Computer text on a video monitor has never been very acceptable. The native resolution reflects the physical makeup of the screen, and any resolution setting other than native is both slow and "derived". That is to say, the computer pixels have to be mapped onto the LCD cells, and loose the true relationship of the original pixel. Seeing a video picture is not a good test, as your mind blends what it sees and says "cool". Text, on the other hand, demands true fidelity, and the interpretations stand out like a sore thumb. If you purchased this for HDTV, then keep it. Otherwise, I'd take it back, or run it at the native resolution as a wide-screen display. Nothing wrong with a large desktop... Tom On Sun, 2006-10-29 at 18:56 +0100, stephan beal wrote:
On Sunday 29 October 2006 16:06, Basil Chupin wrote:
Go here-
http://us.lge.com/download/product/file/1000000469/L3200TF_specsheet. pdf
The resolution is 1366x768 and the dp is 0.51mm.
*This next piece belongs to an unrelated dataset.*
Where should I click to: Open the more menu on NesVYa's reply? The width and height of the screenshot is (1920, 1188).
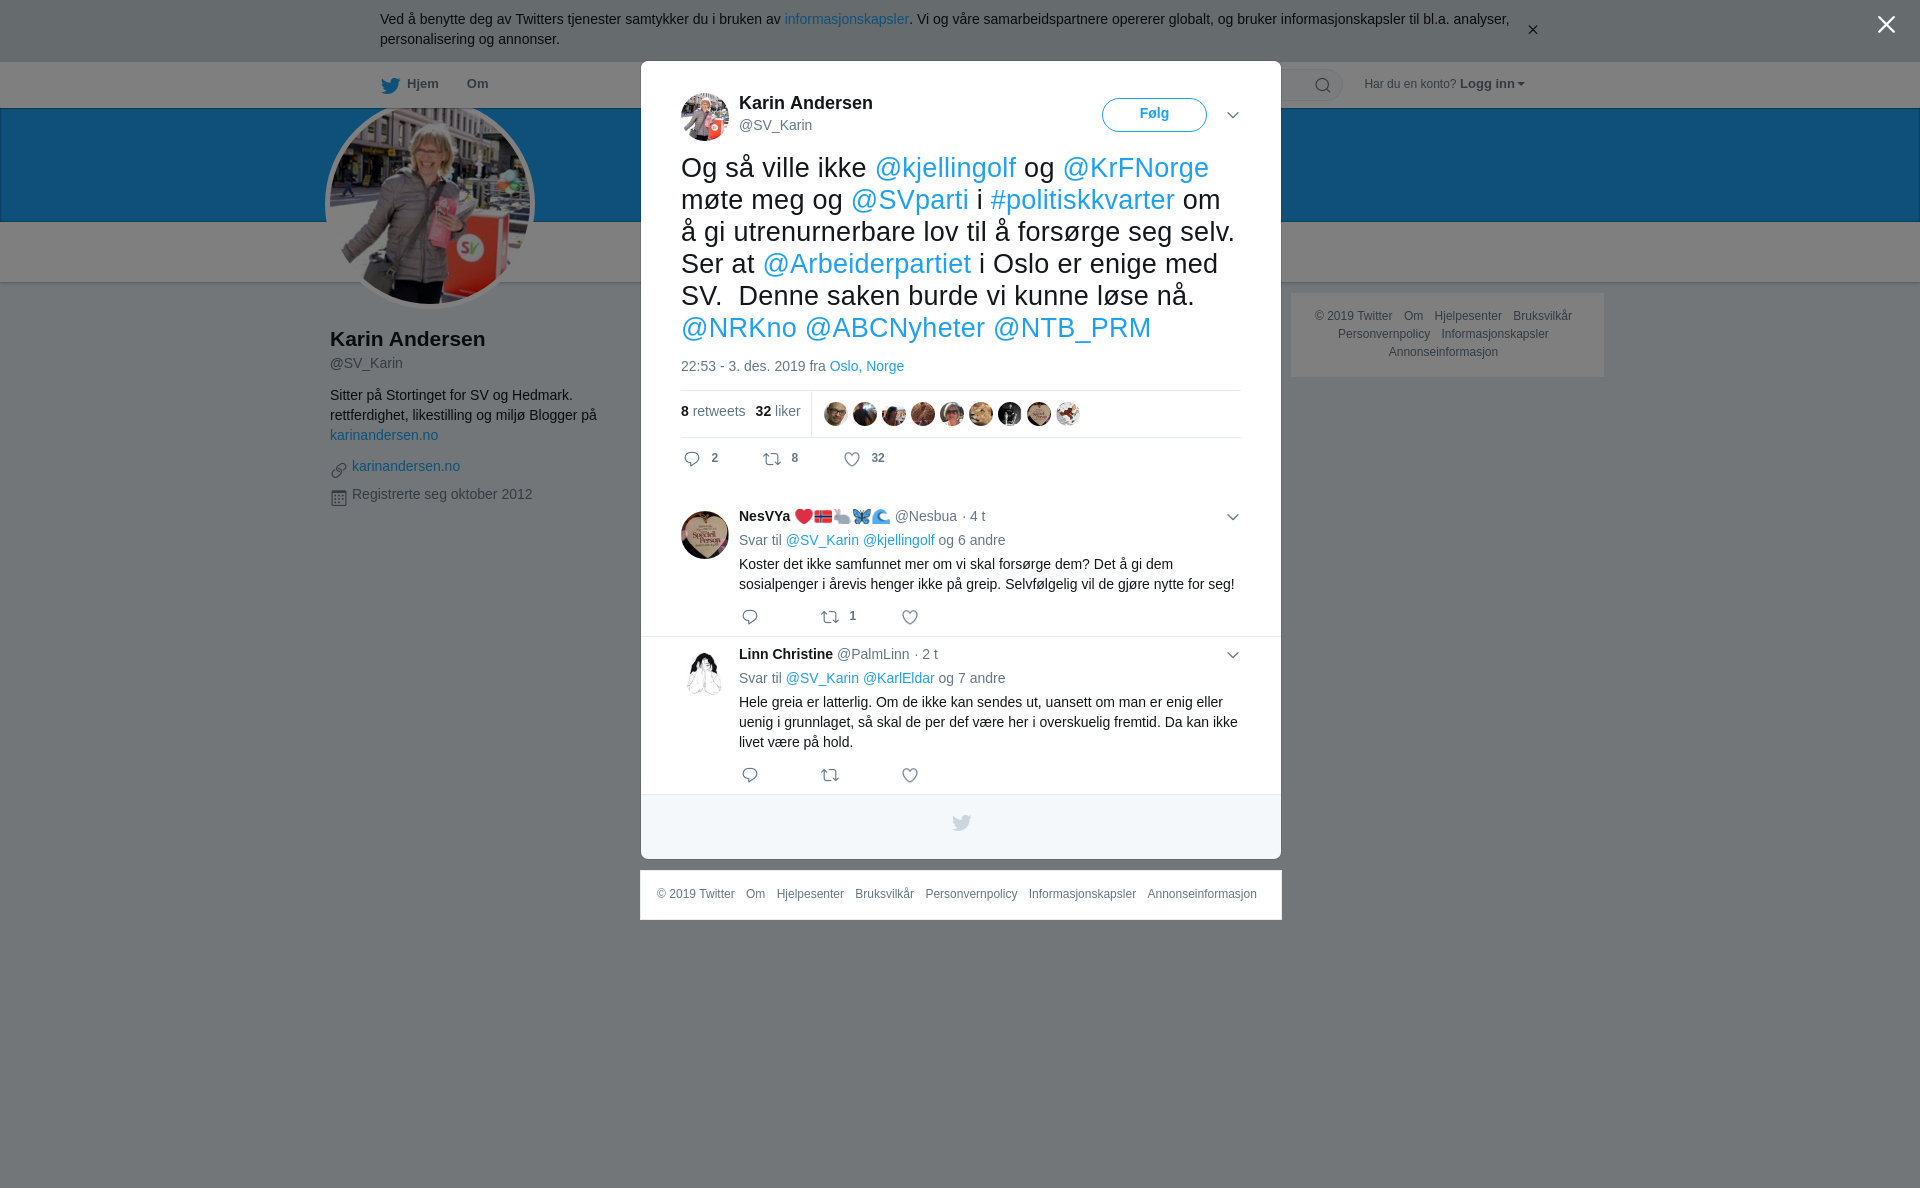1233,517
That's the "native" resolution (as written on the box), whatever that really means. The device does 1600x1200, though, which is why i bought it. In the store they had conflicting info - on one sheet it said 1600x1200 and on other it said 1366x768, so we actually hooked up the screen to an on-display computer to make sure it would do 1600x1200.
After telling sax that my screen is 32", instead of the 42" it had configurd, i get a more reasonable view:
xdpyinfo | grep resolution resolution: 58x70 dots per inch xdpyinfo | grep dimensions dimensions: 1600x1200 pixels (701x435 millimeters)
It isn't super-sharp, but it's more usable. When it "extended VGA" text mode, though, it's almost unreadable. (e.g., when i use ctrl-alt-f2 to drop to a text console.)